La Cour suprême, composée des juges Véronique Kwok Yin Siong Yen et Sulakshna Beekarry-Sunassee, a annulé une décision de l’Environment and Land Use Appeal Tribunal (ELUAT) donnant gain de cause à la municipalité de Beau-Bassin/Rose-Hill, dans un jugement rendu mercredi. Les juges ont ordonné que la municipalité revoie sa décision. Pour eux, il y a un “innate bias” de la municipalité contre ces travailleurs.
La municipalité de Beau-Bassin/Rose-Hill avait refusé d’octroyer un Building and Land Use Permit à un entrepreneur, Andrew Tsin Sa Ah-Vi. Ce dernier voulait aménager un dortoir à l’intention de 62 travailleurs népalais. Selon la municipalité dans sa Notice of Refusal, des objections avaient été soulevées par les résidents du quartier, et « the character of the area is sure to change with the presence of persons who are not “home makers” who will have no attachment to the neighbourhoods ».
Andrew Tsin Sa Ah-Vi avait interjeté appel devant l’Environment and Land Use Appeal Tribunal (ELUAT). Pour lui, la municipalité de Beau-Bassin/Rose-Hill avait agi de façon discriminatoire. Sa décision était à l’encontre de la politique du gouvernement de protéger les droits des travailleurs étrangers à Maurice. Il avait aussi maintenu que cette décision contrait les efforts d’entrepreneurs comme lui pour offrir de bonnes conditions de vie et de travail aux travailleurs étrangers à Maurice.
Un représentant de la municipalité avait été entendu devant l’ELUAT. Il avait mis en avant les appréhensions de sept personnes, apparemment des résidents du quartier, selon lesquelles il y pourrait y avoir des problèmes de sécurité, la possibilité de vols, une nuisance sonore et des Compatibility Issues. L’ELUAT avait retenu dans sa décision que ces objections devaient être prises en considération et donné gain de cause à la municipalité.
Andrew Tsin Ah Vi avait alors interjeté appel en Cour suprême. Il avait accusé l’ELUAT d’avoir, entre autres, basé sa décision sur des points qui sont « incongruous, subjective and/or culturally and socially sensitive », décision qui, selon lui, pourrait entraver toute autorité d’agir de manière objective et juste dans une société multiculturelle.

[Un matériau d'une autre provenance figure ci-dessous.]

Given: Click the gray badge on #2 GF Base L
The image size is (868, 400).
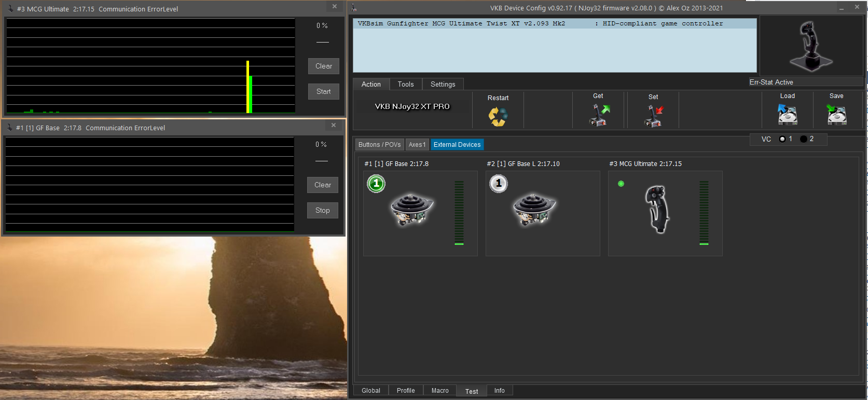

La Cour suprême a d’emblée considéré que parmi les sept résidents qui avaient soulevé des objections, quatre n’ont pu être retracés par la municipalité. Et que pour les trois autres, on n’avait pu établir s’ils habitaient vraiment dans les parages du futur dortoir. La cour a ainsi retenu que trop d’importance avait été accordée à ces objections. De ce fait, les objections en question selon lesquelles les travailleurs népalais pouvaient mettre en danger la sécurité des résidents ou qu’ils pouvaient se livrer à des agissements antisociaux ou encore qu’ils pouvaient se montrer trop bruyants n’étaient que des appréhensions qui n’ont pas étayées par des preuves.
Les juges ont aussi retenu que : « It is clear that the respondent formed the view that those workers were likely to steal, make noise and disrupt the peace of a residential locality based on what can only be apprehensions or innate bias ».

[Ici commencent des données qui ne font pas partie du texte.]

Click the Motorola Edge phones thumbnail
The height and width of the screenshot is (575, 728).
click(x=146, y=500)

Cela d’autant plus que le représentant de la municipalité de Beau-Bassin/Rose-Hill n’avait fait ressortir devant l’ELUAT qu’en dernier lieu, comme une arrière-pensée, que même si c’étaient des travailleurs mauriciens, le résultat aurait été le même, et qu’il s’agissait en fait de la taille de la maison qui avait motivé le refus de la municipalité.

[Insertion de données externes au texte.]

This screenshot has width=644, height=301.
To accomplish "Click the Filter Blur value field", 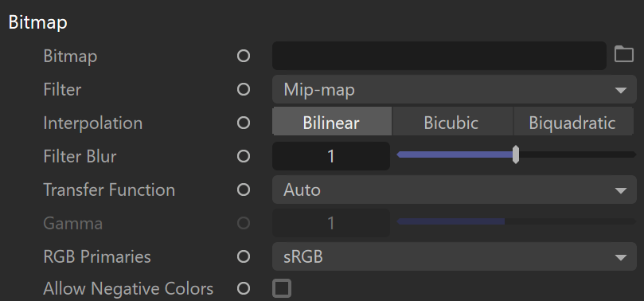I will tap(331, 156).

Les juges ont aussi retenu que l’ELUAT lui-même n’a pas été immunisé contre ce type de raisonnement discriminatoire, vu que cette instance avait parlé de possibilités de conflit dans le voisinage « due to cultural differences and sensibilities ». Or, selon la Cour suprême, cela a été une approche incorrecte du tribunal qui s’était ainsi basé sur des appréhensions, d’autant plus que cette instance avait elle-même retenu au début de son raisonnement qu’elle n’avait pas la juridiction nécessaire de considérer de tels points.
De ce fait, la décision de l’ELUAT a été annulée. L’affaire a été renvoyée devant la municipalité de Beau-Bassin/Rose-Hill pour une nouvelle décision à la lumière du jugement.